• STORED ROWS:
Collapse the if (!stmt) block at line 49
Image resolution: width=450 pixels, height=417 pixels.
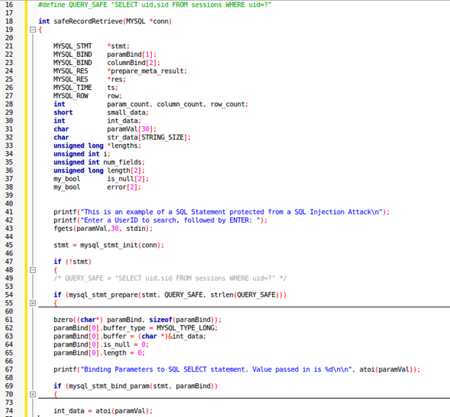point(32,269)
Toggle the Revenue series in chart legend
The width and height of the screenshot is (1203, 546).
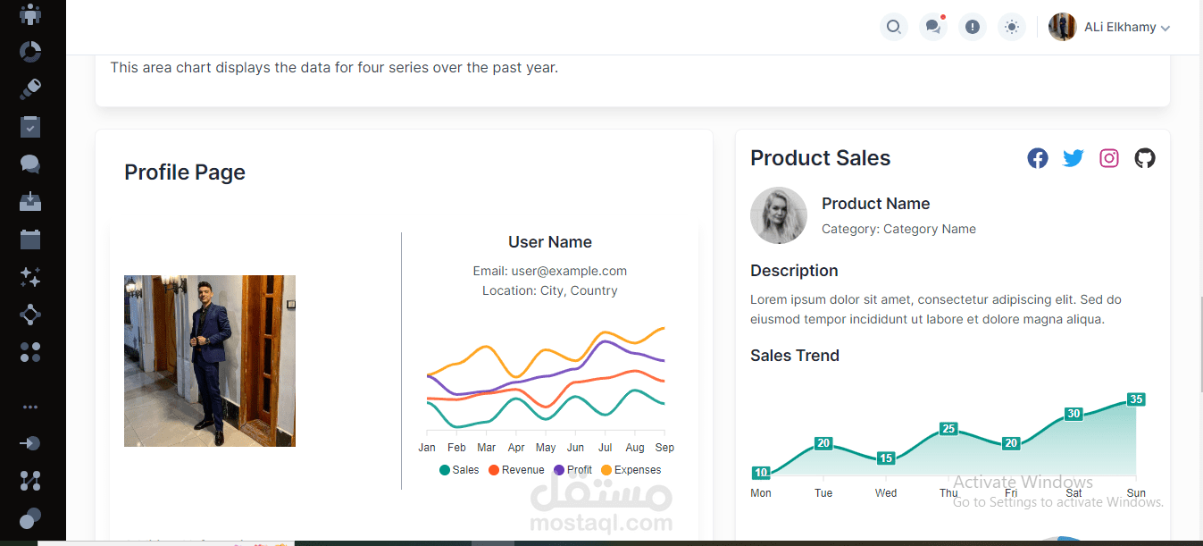coord(516,470)
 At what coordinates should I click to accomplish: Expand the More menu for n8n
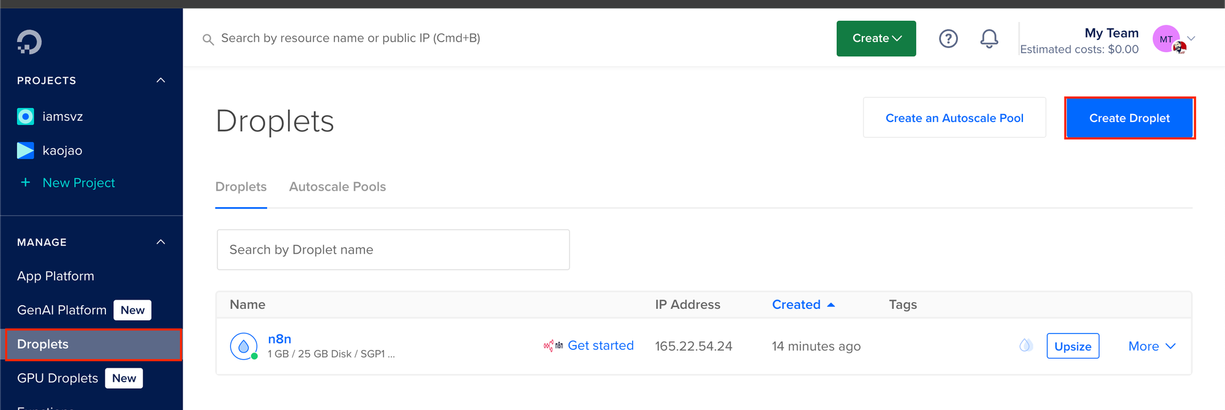pos(1152,346)
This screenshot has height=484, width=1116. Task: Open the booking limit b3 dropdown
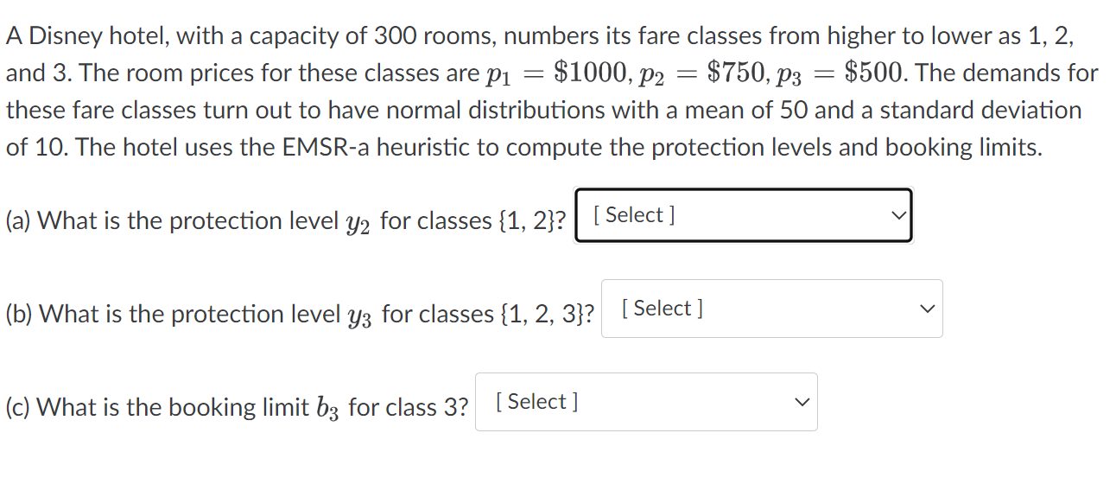click(646, 402)
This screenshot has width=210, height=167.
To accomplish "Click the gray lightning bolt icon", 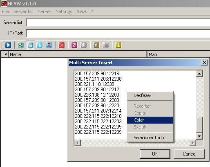I will [x=84, y=45].
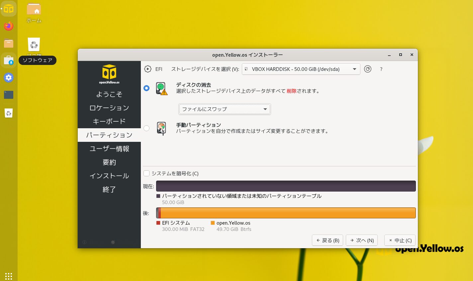The image size is (473, 281).
Task: Show the applications grid
Action: 9,276
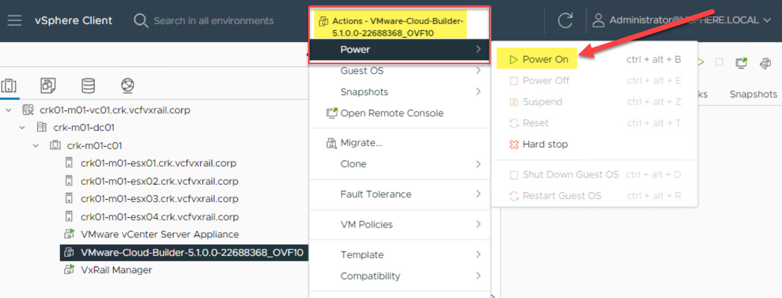782x298 pixels.
Task: Choose Power On from the submenu
Action: (545, 60)
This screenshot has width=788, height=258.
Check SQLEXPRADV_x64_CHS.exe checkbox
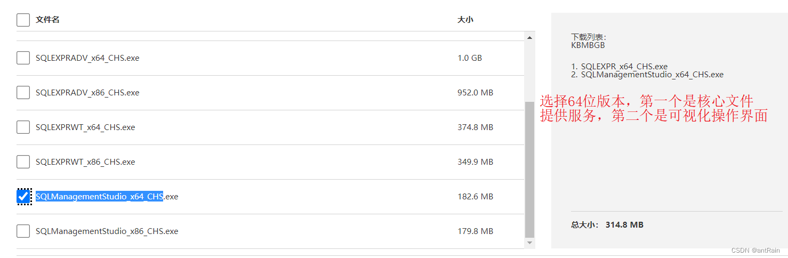(x=23, y=58)
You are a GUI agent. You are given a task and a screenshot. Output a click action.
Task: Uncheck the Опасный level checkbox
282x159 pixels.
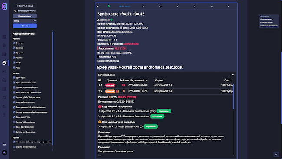[14, 43]
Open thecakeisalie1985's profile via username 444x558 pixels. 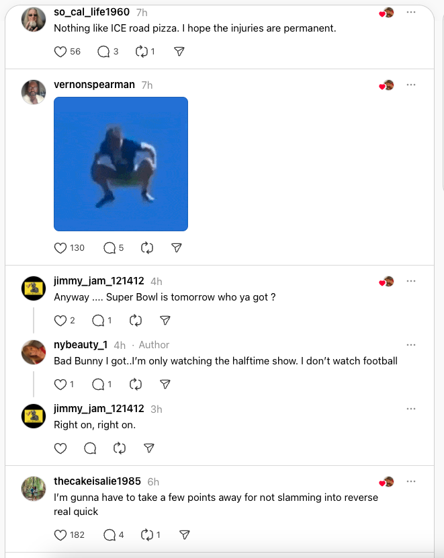(97, 481)
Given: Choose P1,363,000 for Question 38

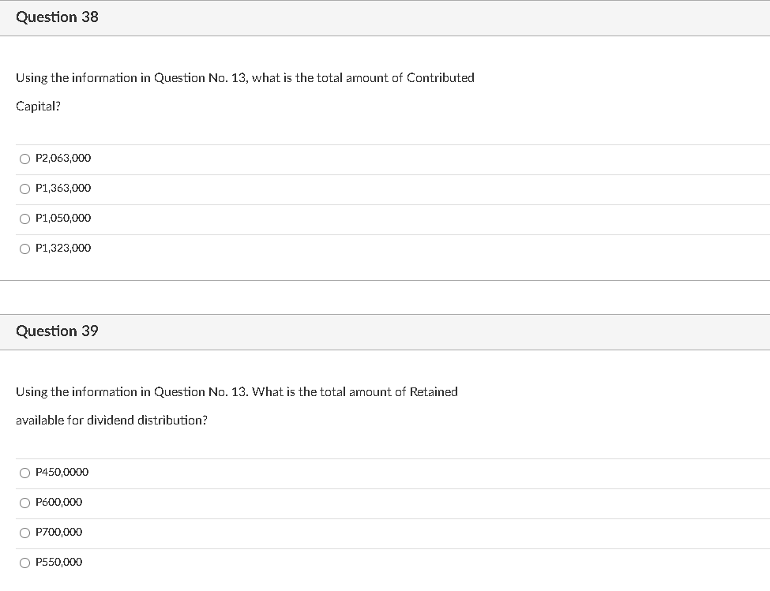Looking at the screenshot, I should (x=24, y=189).
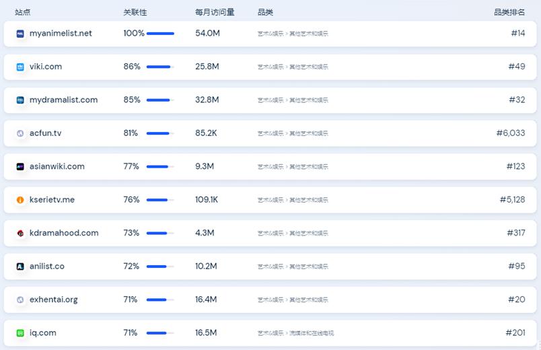
Task: Click the 品类 column header
Action: click(x=265, y=12)
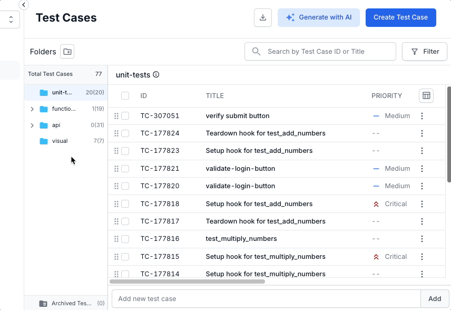Click drag handle of TC-177824 row
This screenshot has height=310, width=451.
point(116,133)
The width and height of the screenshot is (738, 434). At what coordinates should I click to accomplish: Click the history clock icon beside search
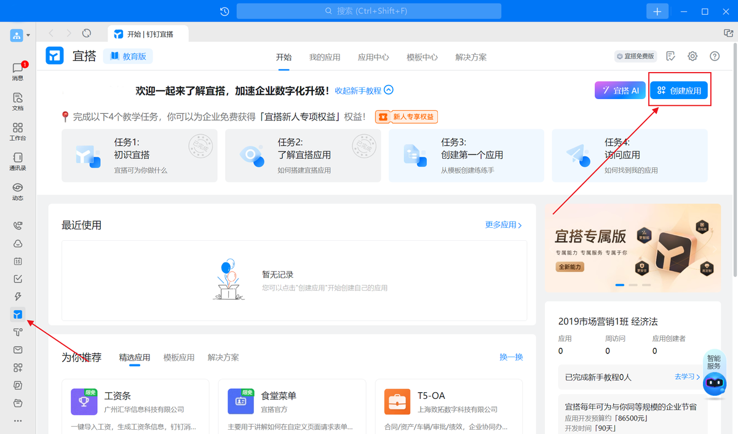tap(224, 11)
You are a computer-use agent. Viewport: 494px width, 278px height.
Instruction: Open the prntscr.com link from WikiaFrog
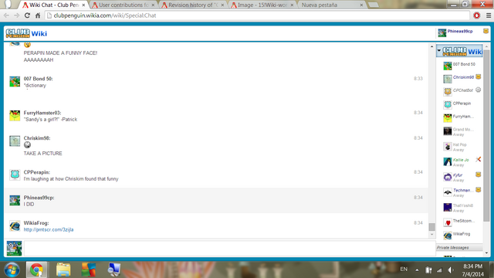[x=49, y=229]
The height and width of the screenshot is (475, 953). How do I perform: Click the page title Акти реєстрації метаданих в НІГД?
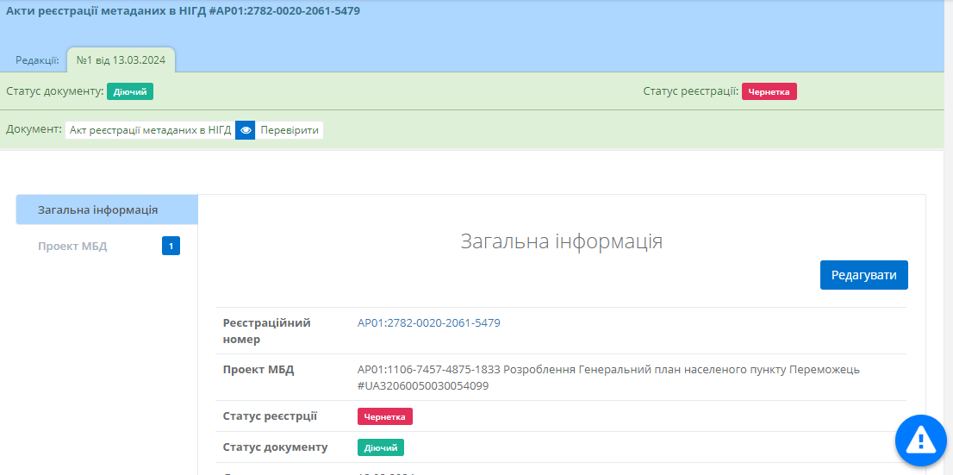pyautogui.click(x=183, y=11)
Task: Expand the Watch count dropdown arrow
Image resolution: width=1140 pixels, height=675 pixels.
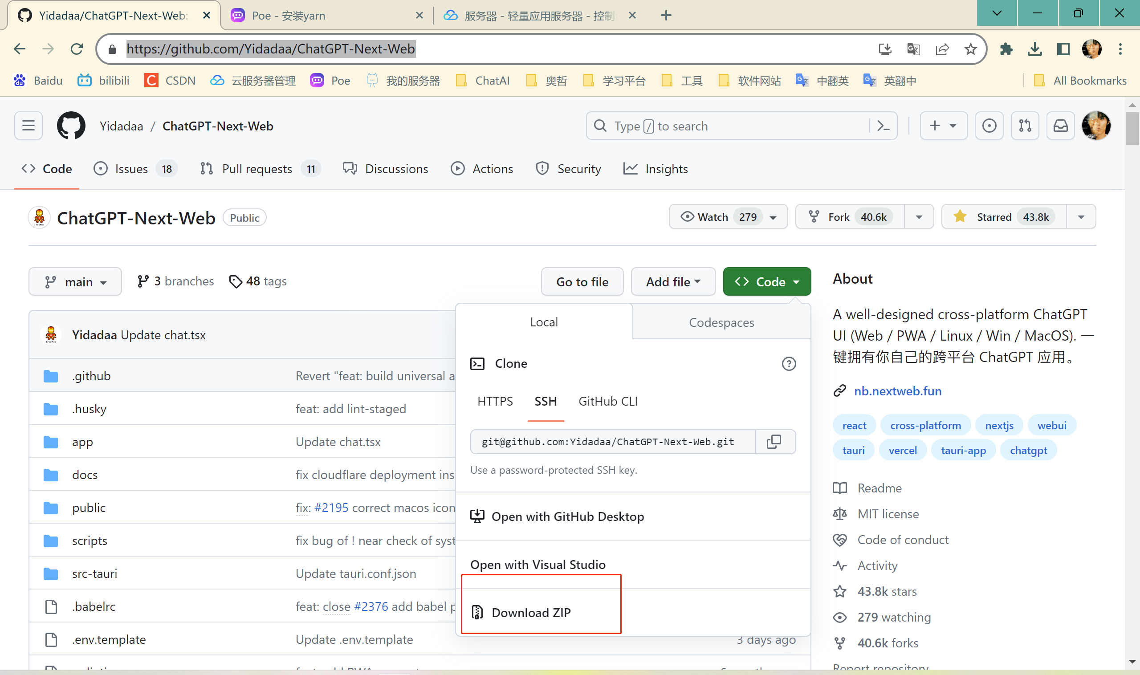Action: tap(773, 217)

• WHAT YOU HAVE TO DO:
Put the part of the listing above that opens with the line containing "Toggle the Revenue series in chart legend" and closes with the line containing "click(646, 402)" into a JSON list of strings, one per line, leaving out blank lines. Do not include the pictures.

• REPLY:
[
  "Toggle the Revenue series in chart legend",
  "The width and height of the screenshot is (1203, 546).",
  "coord(516,470)",
  " At what coordinates should I click to accomplish: Expand the More menu for n8n",
  "pos(1152,346)",
  "This screenshot has height=484, width=1116. Task: Open the booking limit b3 dropdown",
  "click(646, 402)"
]